Go - Cannot use as type in assignment

I'm new in Go Lang.

I confused why this error message still coming.

cannot use cmd.Args() (type cli.Args) as type CmdArgs in assignment

The error message explain that cmd.Args() (type cli.Args) cannot assignment to type CmdArgs which is type CmdArgs is cli.Args.

I have read Cannot use as type in assignment in go, but it does not make me understand where's my wrong is. I think that's a different matter with me.

Any solution please?

Here's my code.

package main

import (
    "fmt"
    "os"

    "github.com/urfave/cli"
)

// CmdArgs is command arguments
type CmdArgs cli.Args

func main() {
    program := cli.NewApp()
    program.Action = func(cmd *cli.Context) error {
        var args CmdArgs
        args = cmd.Args()
               ▼▼▼▼▼▼▼▼▼
               cannot use cmd.Args() (type cli.Args) as type CmdArgs in assignment

        return nil
    }

    program.Run(os.Args)
}

Thanks for your attention.

Upvotes: 1

Views: 7717

Answers (2)

Lukas Isselbächer
Lukas Isselbächer

Reputation: 911

args is a variable of type CmdArgs which has a vairable of type cli.Args

Change your function to

package main

import (
    "fmt"
    "os"

    "github.com/urfave/cli"
)

func main() {
    program := cli.NewApp()
    program.Action = func(cmd *cli.Context) error {
        args := cmd.Args()
        return nil
    }

    program.Run(os.Args)
}

and it should run.

Upvotes: 1

Adrian
Adrian

Reputation: 46602

The error means exactly what it says: you're trying to assign the return value of a function to a variable that's of a different type than the return value, which is invalid.

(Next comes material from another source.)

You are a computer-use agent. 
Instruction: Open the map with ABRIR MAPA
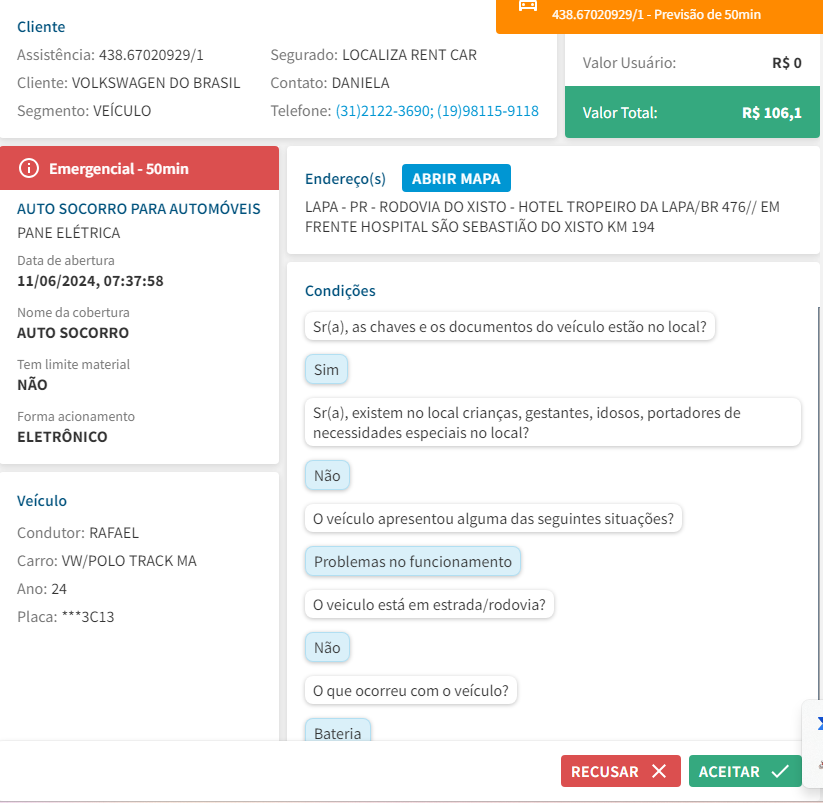click(456, 178)
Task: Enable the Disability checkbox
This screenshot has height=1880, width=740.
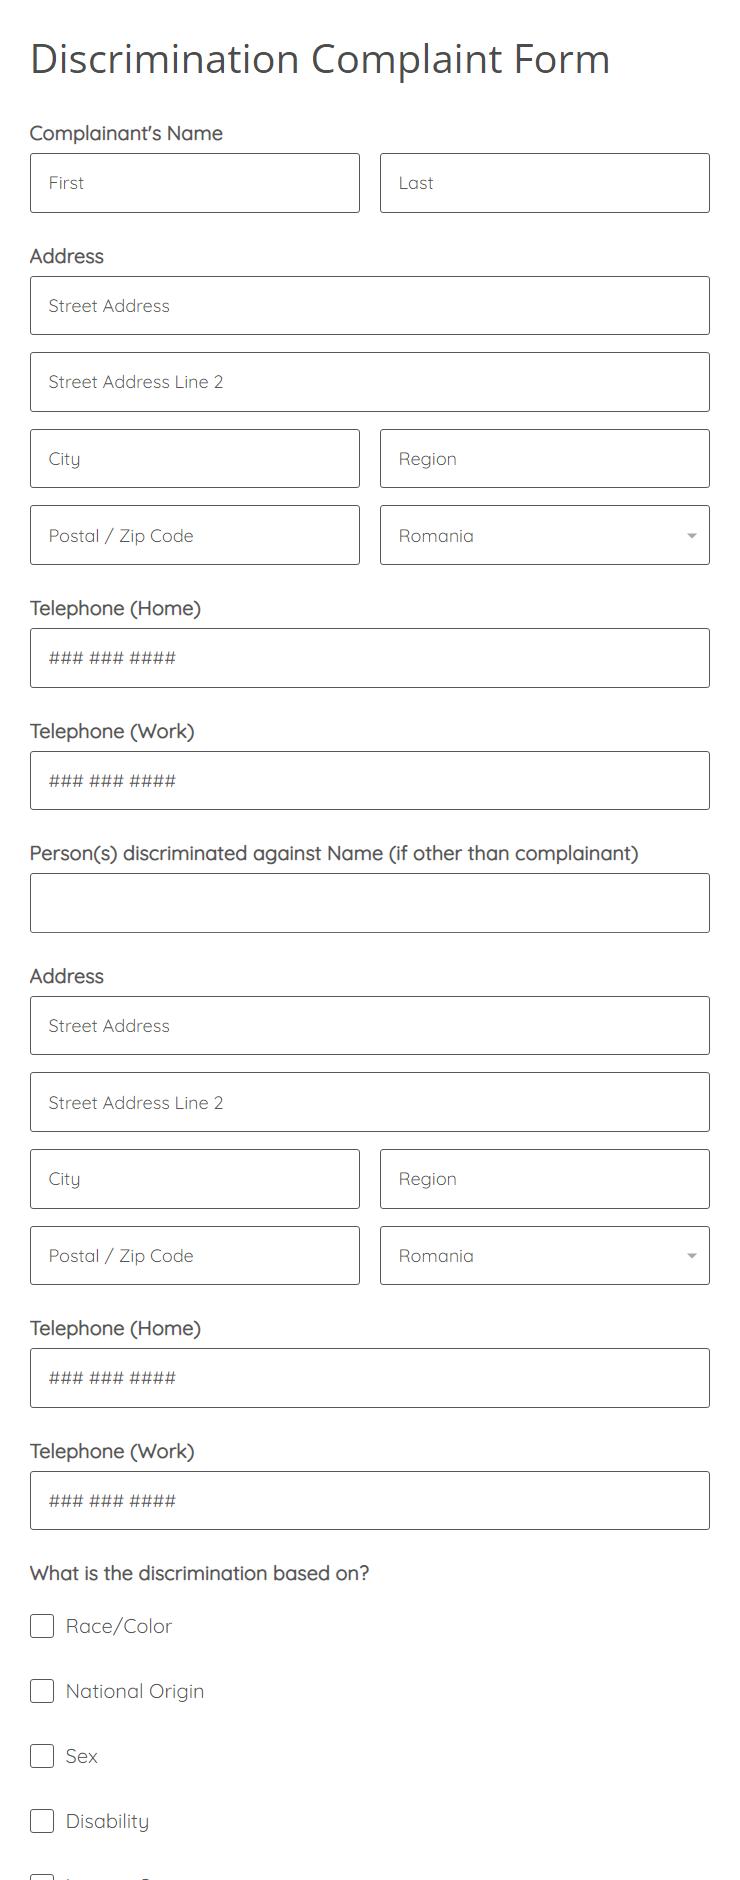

When you define a new type, it's a new type, and not directly assignable. You can cast between them, but there is no implicit casting in Go - the cast must be done explicitly:

    var args CmdArgs
    normalArgs := cmd.Args()
    args = CmdArgs(normalArgs)

Though I have to wonder why you're creating a new type CmdArgs to begin with, but I assume there's some reason that's not indicated in the code example. You might have an easier time embedding rather than aliasing, however.